◆ FRAGMENTO
§
Todas las formas son correctas, pero a mi punto de vista "frèjol" es arcàico, nunca he escuchado a nadie llamarlo asì, ni tampoco frìjol, en Mèxico todos decimos frijoles, regularmente no hacemos distinciòn en variedades.


----------



## Jaén

mirx said:


> en Mèxico todos decimos frijoles, regularmente no hacemos distinciòn en variedades.


Tienes razón, siempre le llamamos en plural ("frijoles con arroz"), pero mi pregunta original era con relación al nombre de la semilla.


----------



## irene.acler

Hola a todos!
Sé que en España se utilizan las palabras “alubia” o “judía”, que son sinónimas. Me gustaría saber cuáles son los términos que se utilizan en los otros países de América Latina. (Por ejemplo, sé que en México se dice “frijoles”).

Muchas gracias!


----------



## cristina friz

En Chile son "porotos"
§
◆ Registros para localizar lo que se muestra
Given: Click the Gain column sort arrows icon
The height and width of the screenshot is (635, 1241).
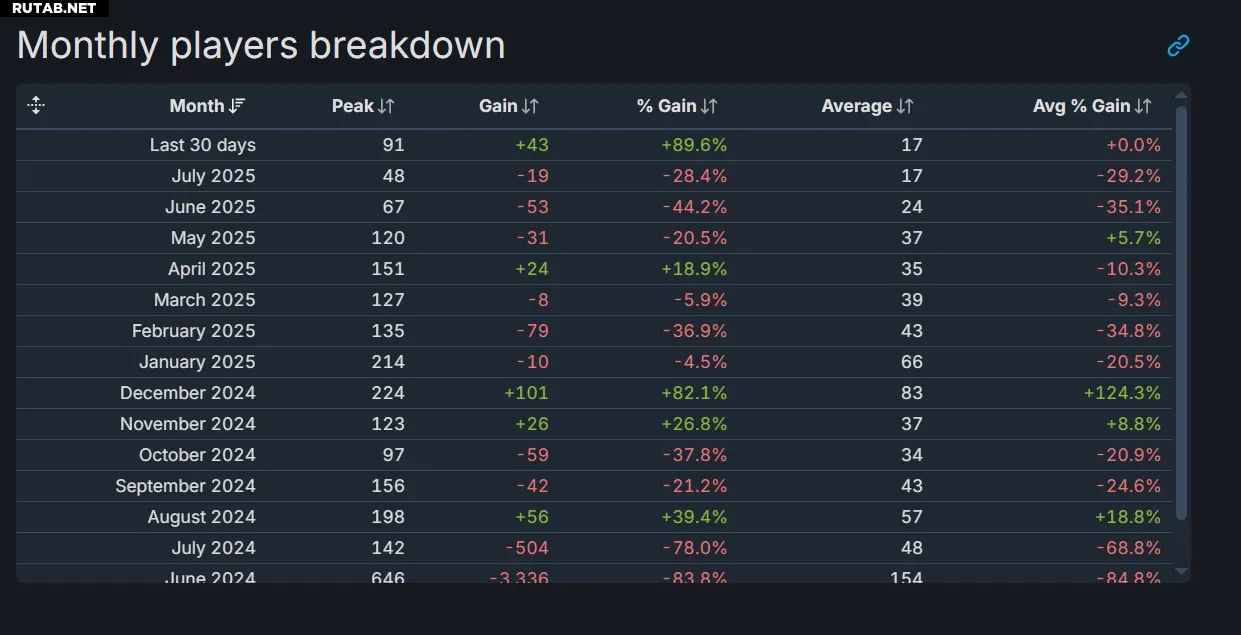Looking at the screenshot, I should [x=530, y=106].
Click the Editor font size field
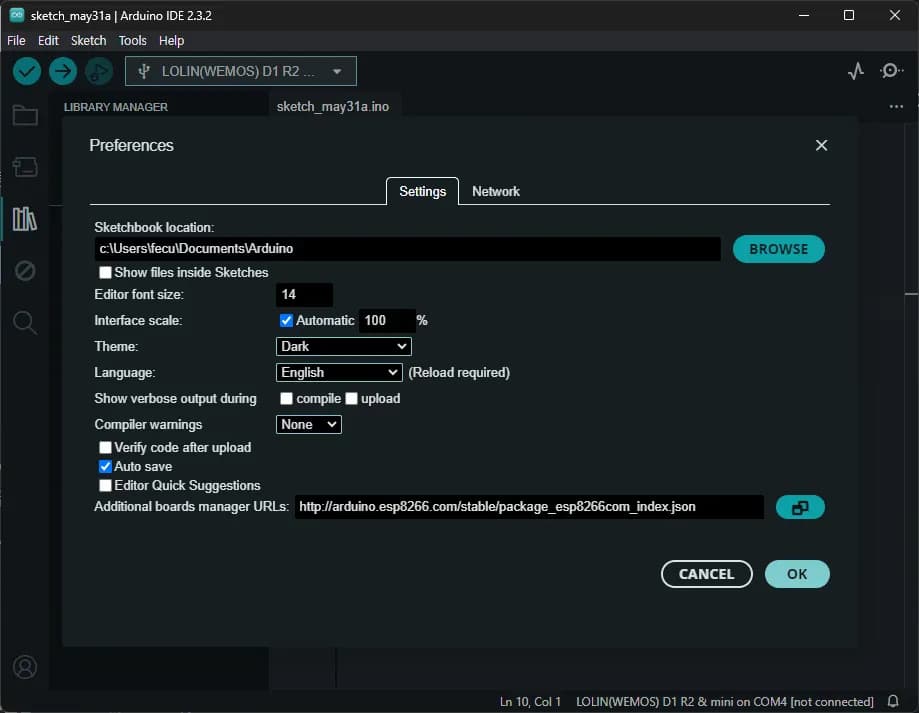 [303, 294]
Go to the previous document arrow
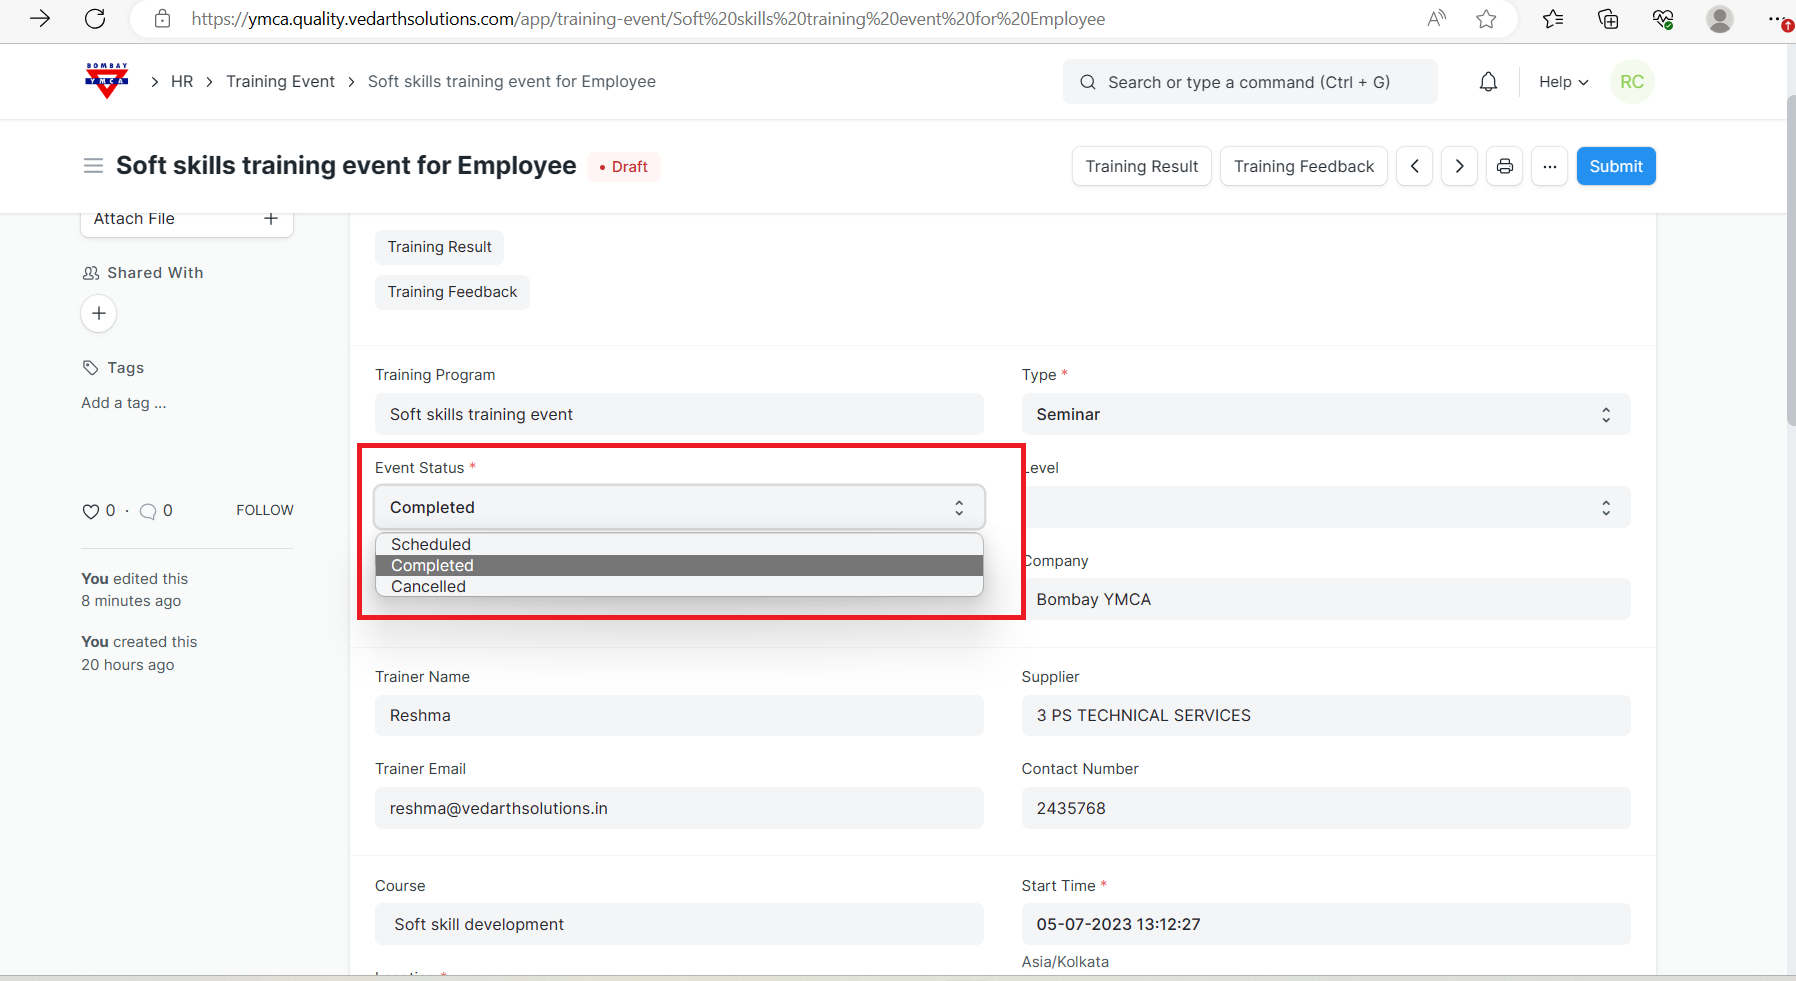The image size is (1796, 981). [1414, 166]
§
◆ INSTRUCCIONES
#1 Según el fragmento, ¿qué palabra se usa en Chile para nombrar esta legumbre?
#2 Enumera todas las palabras que aparecen en el fragmento como nombres de la legumbre.
#3 Copia literalmente el tramo del fragmento que comienza con "Tienes razón, siempre" y continúa hasta "Hola a todos!".

◆ RESPUESTAS
#1 Porotos.

#2 frèjol, frìjol, frijoles, alubia, judía, porotos

#3
Tienes razón, siempre le llamamos en plural ("frijoles con arroz"), pero mi pregunta original era con relación al nombre de la semilla.


----------



## irene.acler

Hola a todos!